Five-year Dubai CDS are down 65 points from the end of last year to 210 points, according to Markit data. The CDS of most sovereigns in the six-nation Gulf Cooperation Council are lower in absolute terms, but all of the region's CDS except Dubai have risen this year.
A major reason is expectations that Dubai will quickly reclaim its traditional status as a hub for trade with and investment in Iran after international economic sanctions, imposed over Tehran's nuclear plans, are lifted early next year.

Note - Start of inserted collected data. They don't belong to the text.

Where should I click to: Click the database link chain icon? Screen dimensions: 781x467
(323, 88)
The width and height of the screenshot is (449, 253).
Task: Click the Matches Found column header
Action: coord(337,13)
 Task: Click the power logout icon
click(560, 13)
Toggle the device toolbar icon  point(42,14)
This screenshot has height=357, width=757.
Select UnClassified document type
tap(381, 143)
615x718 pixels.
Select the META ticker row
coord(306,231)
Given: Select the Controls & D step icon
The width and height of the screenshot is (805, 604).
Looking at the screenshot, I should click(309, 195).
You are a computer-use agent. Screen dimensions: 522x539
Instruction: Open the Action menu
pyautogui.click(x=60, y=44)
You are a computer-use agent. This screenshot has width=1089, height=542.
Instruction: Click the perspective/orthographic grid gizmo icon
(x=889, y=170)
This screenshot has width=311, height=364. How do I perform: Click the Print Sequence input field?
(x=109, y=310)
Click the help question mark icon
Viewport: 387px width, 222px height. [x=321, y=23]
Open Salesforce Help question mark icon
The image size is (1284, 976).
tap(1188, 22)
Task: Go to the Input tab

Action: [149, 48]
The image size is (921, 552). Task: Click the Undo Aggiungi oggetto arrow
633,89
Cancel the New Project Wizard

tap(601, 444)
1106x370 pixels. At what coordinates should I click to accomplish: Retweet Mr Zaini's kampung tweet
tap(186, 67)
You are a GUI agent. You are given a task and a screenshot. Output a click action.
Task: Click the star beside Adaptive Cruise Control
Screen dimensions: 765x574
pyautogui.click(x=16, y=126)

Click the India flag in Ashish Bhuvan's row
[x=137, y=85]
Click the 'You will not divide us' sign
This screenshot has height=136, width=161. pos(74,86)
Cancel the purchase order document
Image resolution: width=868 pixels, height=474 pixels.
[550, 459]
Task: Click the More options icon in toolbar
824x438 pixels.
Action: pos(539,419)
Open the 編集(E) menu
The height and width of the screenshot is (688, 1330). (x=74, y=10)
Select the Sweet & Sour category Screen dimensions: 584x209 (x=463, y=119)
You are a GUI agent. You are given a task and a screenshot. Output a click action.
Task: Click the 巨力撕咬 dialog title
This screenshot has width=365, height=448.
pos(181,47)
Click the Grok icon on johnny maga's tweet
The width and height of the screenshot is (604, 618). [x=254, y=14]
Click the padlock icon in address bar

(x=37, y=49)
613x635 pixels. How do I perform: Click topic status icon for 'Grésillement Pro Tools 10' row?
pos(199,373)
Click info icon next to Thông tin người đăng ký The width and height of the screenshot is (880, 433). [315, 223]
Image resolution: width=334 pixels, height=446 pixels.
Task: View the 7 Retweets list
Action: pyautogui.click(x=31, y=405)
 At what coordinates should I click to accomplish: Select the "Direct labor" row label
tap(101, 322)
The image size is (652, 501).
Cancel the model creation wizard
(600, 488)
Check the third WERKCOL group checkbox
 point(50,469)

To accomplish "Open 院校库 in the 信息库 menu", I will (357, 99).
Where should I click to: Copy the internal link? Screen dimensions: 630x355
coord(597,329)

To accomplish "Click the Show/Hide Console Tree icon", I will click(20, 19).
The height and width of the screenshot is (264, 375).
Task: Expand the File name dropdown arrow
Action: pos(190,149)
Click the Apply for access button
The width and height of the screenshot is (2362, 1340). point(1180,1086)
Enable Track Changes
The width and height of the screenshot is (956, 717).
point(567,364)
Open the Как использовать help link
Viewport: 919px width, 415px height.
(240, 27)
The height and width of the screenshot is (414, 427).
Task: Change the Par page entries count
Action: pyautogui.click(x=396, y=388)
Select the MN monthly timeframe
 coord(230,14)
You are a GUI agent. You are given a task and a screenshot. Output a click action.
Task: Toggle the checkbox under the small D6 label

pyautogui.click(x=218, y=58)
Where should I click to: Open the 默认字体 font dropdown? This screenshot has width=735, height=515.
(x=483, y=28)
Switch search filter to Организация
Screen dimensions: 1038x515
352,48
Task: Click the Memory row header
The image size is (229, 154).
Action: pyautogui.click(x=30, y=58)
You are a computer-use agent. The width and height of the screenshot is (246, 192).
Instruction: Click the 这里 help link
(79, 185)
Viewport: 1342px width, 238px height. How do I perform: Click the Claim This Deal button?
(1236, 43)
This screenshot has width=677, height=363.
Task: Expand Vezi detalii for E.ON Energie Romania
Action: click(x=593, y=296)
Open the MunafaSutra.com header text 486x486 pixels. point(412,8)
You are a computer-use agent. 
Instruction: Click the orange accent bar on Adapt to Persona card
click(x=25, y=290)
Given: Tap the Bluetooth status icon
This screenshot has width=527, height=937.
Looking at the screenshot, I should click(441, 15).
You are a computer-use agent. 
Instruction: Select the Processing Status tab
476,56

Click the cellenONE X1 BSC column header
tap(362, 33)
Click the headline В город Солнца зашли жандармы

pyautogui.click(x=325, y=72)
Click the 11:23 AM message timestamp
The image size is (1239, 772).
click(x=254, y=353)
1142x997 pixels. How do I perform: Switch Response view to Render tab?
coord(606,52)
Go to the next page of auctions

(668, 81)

"Lifting sanctions against Iran is a point that Dubai will benefit most from. Dubai has a strong history of close trade interaction with Iran and should be the key beneficiary among all GCC credits when Iran opens its market - this is what CDS are pointing to," said Sergey Dergachev, senior portfolio manager for emerging market debt at Union Investment Privatfonds in Germany.
RISKS
One factor bolstering confidence in Dubai is that its economy, which is strong in areas from finance and real estate to trade and tourism, is much more diversified than the rest of the Gulf. Oil and gas output accounts for an almost negligible fraction of Dubai's gross domestic product; for other Gulf states, it is around a third or more.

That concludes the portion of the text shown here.